Of the records that follow, copy only the lines from the line containing "successfully processed' line" to the line containing "This screenshot has height=524, width=931.", both included, exactly as written.

= = = = =

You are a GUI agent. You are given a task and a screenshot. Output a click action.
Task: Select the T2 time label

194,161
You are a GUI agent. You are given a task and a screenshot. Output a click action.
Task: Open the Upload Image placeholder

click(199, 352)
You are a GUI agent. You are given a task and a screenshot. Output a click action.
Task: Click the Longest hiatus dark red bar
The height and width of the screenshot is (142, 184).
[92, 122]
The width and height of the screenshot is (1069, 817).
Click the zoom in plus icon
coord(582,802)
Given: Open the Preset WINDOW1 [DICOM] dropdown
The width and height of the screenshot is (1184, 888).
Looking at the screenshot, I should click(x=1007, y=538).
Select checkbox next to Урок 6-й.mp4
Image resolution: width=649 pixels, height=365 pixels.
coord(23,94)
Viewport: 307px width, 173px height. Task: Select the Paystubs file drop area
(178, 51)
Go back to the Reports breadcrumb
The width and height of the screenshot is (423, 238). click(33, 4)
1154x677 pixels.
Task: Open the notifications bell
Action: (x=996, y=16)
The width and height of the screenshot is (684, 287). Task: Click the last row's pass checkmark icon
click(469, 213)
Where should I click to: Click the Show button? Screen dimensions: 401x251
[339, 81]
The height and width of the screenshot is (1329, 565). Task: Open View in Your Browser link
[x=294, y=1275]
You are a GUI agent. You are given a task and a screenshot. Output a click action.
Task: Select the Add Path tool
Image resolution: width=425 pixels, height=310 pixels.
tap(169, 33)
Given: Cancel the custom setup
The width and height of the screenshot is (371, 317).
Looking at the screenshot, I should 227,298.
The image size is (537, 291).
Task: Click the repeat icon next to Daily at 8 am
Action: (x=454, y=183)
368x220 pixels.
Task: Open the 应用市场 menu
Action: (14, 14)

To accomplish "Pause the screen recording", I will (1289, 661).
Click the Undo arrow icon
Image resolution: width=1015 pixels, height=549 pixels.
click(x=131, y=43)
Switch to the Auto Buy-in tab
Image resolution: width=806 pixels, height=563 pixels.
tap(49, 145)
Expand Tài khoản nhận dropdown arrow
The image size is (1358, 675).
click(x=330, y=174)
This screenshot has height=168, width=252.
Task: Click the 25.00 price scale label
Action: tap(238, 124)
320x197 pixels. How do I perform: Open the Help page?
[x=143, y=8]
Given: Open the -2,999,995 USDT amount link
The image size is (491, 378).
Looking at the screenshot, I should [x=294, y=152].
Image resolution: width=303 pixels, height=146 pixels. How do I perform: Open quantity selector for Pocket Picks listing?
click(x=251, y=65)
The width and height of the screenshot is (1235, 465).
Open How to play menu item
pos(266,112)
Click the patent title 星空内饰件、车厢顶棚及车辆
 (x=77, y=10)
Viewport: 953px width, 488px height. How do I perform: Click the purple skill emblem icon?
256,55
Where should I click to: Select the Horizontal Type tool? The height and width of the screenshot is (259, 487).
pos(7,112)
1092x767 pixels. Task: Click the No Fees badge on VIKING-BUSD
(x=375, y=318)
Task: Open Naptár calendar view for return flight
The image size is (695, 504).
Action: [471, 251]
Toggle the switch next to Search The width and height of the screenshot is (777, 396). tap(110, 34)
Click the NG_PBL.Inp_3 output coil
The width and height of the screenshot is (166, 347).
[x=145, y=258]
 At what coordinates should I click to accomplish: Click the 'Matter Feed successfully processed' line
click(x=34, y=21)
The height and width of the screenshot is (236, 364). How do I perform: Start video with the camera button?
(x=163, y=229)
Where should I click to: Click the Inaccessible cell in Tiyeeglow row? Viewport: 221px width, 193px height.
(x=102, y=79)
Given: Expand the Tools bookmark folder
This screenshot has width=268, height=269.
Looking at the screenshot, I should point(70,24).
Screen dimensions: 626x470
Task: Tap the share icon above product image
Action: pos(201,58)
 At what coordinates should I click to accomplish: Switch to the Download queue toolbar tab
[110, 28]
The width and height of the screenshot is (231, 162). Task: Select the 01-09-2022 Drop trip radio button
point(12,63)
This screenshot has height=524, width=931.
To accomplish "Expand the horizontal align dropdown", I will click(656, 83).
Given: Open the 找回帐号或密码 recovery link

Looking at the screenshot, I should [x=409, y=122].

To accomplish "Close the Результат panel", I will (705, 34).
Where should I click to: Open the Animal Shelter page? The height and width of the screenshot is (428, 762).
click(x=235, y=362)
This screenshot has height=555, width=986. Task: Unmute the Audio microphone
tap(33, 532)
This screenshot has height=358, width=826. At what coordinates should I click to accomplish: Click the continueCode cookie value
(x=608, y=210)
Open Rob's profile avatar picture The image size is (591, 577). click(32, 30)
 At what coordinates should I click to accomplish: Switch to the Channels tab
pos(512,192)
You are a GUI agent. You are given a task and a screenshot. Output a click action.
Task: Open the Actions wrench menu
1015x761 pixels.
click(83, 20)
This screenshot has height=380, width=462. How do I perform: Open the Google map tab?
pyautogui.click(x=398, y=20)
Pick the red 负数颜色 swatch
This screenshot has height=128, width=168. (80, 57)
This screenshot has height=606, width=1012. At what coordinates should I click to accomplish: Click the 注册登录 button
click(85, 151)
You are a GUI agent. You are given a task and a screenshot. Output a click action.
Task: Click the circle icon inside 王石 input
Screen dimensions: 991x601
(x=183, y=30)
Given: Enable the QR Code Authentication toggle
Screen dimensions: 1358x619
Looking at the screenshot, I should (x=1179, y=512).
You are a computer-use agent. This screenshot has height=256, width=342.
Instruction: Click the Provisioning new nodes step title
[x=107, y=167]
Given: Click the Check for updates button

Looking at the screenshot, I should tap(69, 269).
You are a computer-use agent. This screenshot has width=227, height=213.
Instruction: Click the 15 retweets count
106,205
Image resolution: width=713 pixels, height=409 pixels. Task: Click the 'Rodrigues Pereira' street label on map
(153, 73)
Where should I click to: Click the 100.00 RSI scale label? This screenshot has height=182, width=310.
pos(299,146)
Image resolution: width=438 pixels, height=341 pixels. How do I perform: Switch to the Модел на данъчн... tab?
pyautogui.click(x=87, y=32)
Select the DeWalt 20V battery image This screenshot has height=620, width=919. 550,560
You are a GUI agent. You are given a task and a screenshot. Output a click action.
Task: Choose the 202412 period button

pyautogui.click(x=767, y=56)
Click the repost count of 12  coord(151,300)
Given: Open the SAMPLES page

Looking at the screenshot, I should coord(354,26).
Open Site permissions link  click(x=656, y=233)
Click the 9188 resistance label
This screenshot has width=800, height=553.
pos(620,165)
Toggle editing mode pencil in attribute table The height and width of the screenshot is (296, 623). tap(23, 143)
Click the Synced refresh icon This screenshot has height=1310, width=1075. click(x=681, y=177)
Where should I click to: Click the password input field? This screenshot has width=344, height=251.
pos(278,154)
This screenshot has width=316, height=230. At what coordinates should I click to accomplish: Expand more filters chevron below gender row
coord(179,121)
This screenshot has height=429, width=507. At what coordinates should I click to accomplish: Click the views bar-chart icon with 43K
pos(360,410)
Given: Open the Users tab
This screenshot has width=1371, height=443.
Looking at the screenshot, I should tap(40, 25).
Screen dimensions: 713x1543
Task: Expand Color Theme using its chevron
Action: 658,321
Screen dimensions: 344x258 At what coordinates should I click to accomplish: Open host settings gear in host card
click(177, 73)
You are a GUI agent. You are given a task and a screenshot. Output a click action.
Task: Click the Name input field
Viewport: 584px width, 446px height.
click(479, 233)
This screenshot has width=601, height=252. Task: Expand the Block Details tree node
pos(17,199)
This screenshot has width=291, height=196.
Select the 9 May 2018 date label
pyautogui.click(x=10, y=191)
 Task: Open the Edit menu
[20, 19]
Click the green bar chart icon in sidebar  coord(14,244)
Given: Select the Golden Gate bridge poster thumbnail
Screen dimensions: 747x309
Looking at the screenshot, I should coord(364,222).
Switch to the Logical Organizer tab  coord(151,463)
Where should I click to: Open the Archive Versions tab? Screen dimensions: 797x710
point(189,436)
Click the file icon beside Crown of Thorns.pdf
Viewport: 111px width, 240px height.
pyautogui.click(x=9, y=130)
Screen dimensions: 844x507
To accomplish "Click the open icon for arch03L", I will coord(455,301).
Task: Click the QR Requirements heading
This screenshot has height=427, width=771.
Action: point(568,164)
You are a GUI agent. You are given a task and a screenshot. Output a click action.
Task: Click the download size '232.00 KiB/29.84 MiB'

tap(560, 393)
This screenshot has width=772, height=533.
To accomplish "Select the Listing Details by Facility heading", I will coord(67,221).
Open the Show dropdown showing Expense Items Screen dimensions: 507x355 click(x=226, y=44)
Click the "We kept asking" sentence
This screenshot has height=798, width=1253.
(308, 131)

= = = = =

Answer to this exercise:
 At what coordinates should I click to accomplish: Click the 'Matter Feed successfully processed' line
click(x=34, y=21)
The height and width of the screenshot is (236, 364). How do I perform: Start video with the camera button?
(x=163, y=229)
Where should I click to: Click the Inaccessible cell in Tiyeeglow row? Viewport: 221px width, 193px height.
(x=102, y=79)
Given: Expand the Tools bookmark folder
This screenshot has width=268, height=269.
Looking at the screenshot, I should point(70,24).
Screen dimensions: 626x470
Task: Tap the share icon above product image
Action: pos(201,58)
 At what coordinates should I click to accomplish: Switch to the Download queue toolbar tab
[110, 28]
The width and height of the screenshot is (231, 162). Task: Select the 01-09-2022 Drop trip radio button
point(12,63)
This screenshot has height=524, width=931.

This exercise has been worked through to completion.